§ FRAGMENT ŹRÓDŁA
# # # # # # #
Pojedynek Napoli z Realem Madryt to najważniejszy spośród ośmiu wieczornych meczów Ligi Mistrzów. W drużynie mistrza Włoch zagrać powinien oczywiście Piotr Zieliński. Reprezentant Polski dotychczas dwukrotnie grał przeciwko „Królewskim” w Champions League, a jego zespół przegrał oba spotkania.
Napoli i Real spotkały się w 1/8 finału Ligi Mistrzów w sezonie 2016/2017. Piłkarze z Madrytu w obu spotkaniach wygrali o 3:1. Zieliński zaczynał wtedy swoją przygodę z klubem z Neapolu. To był jego pierwszy sezon po transferze z Empoli. Dziś reprezentant Polski ma w dorobku 337 meczów w barwach Napoli. Zresztą od tamtego czasu drużyna z Neapolu mocno się rozwinęła. A Real? Jak to Real. Cały czas wymieniany jest w gronie faworytów takich rozgrywek jak Liga Mistrzów. Na jubileusz czeka Toni Kroos. Reprezentant Niemiec może wieczorem rozegrać swój setny mecz w Champions League w barwach madryckiego klubu.
# # # # # # #
§ PREZENTOWANE DANE
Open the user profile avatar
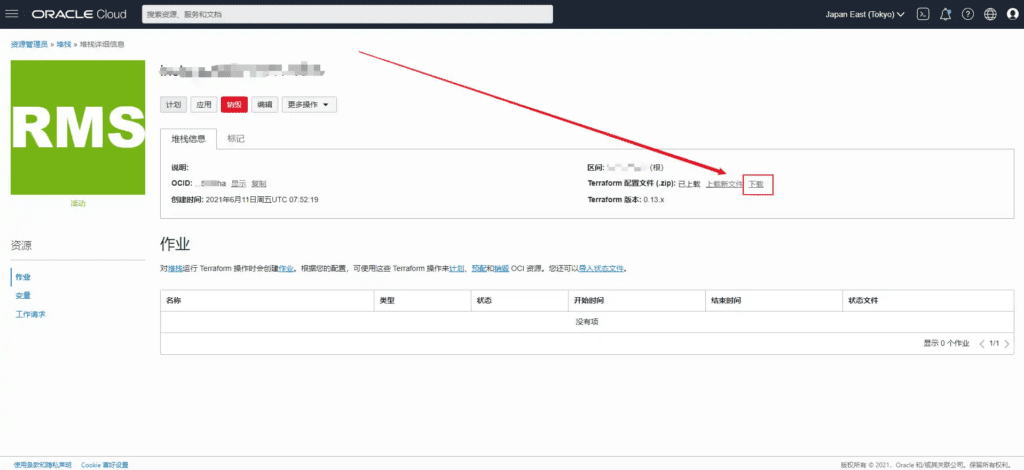This screenshot has width=1024, height=470. pyautogui.click(x=1012, y=14)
# # # # # # #
§ ZADANIA
1 – Odpowiedz na pytania do tekstu o meczu Napoli z Realem Madryt.
(a) Ile razy Piotr Zieliński grał przeciwko Realowi w Lidze Mistrzów?
(b) Z jakiego klubu Zieliński przeszedł do Napoli?
(c) Który z kolei mecz w Champions League w barwach madryckiego klubu może rozegrać Toni Kroos?
2 – Dopisz dalszy ciąg tekstu o meczu Napoli z Realem Madryt od miejsca, w którym się kończy.

§ ZESTAW ODPOWIEDZI
1 –
(a) Dwukrotnie.
(b) Z Empoli.
(c) Setny.

2 –
Real i Napoli łączy Carlo Ancelotti. Szkoleniowiec madryckiej drużyny w przeszłości pracował w Neapolu. Powrót do tego miasta jest jak powrót do przeszłości. Przypomina mi się mój wspaniały okres w tym mieście. Wspominam to jako bardzo pozytywne doświadczenie. Na pewno to dla nas najtrudniejszy mecz w fazie grupowej - mówił Ancelotti na przedmeczowej konferencji. Włoski trenera w Napoli spędził półtora roku. Zdążył wywalczyć wicemistrzostwo, a w sezonie 2018/2019 znalezienie się za plecami Juventusu było dla włoskich klubów maksimum możliwości (Juventus zdobywał scudetto, czyli mistrzostwo Włoch nieprzerwanie od 2012 do 2020 roku). Drugi sezon w Neapolu nie było już dla Ancelottiego tak udany i w grudniu 2019 szkoleniowiec został zwolniony.
W pierwszej kolejce i Napoli i Real wygrywały swoje spotkania. Włosi pokonali 2:1 portugalską Bragę, a "Królewscy" wygrali 1:0 z Unionem Berlin.
Wieczorem na murawie powinniśmy zobaczyć jeszcze jednego polskiego piłkarza. Kamil Grabara i jego FC Kopenhaga mają przed sobą poważny test. Po wyjazdowym remisie 2:2 z Galatasarayem tym razem trzeba powalczyć o punkty z Bayernem Monachium. W Bawarii furorę robi Harry Kane. Napastnik przez lata związany z Tottenhamem szybko odnalazł się w nowych warunkach. W ośmiu meczach tego sezonu Anglik zdążył zdobyć już 9 bramek, a do tego zanotował 4 asysty. Zapewne wieczorem Kane sprawdzi także refleks Grabary. W pierwszym meczu Bayern pokonał 4:3 Manchester United.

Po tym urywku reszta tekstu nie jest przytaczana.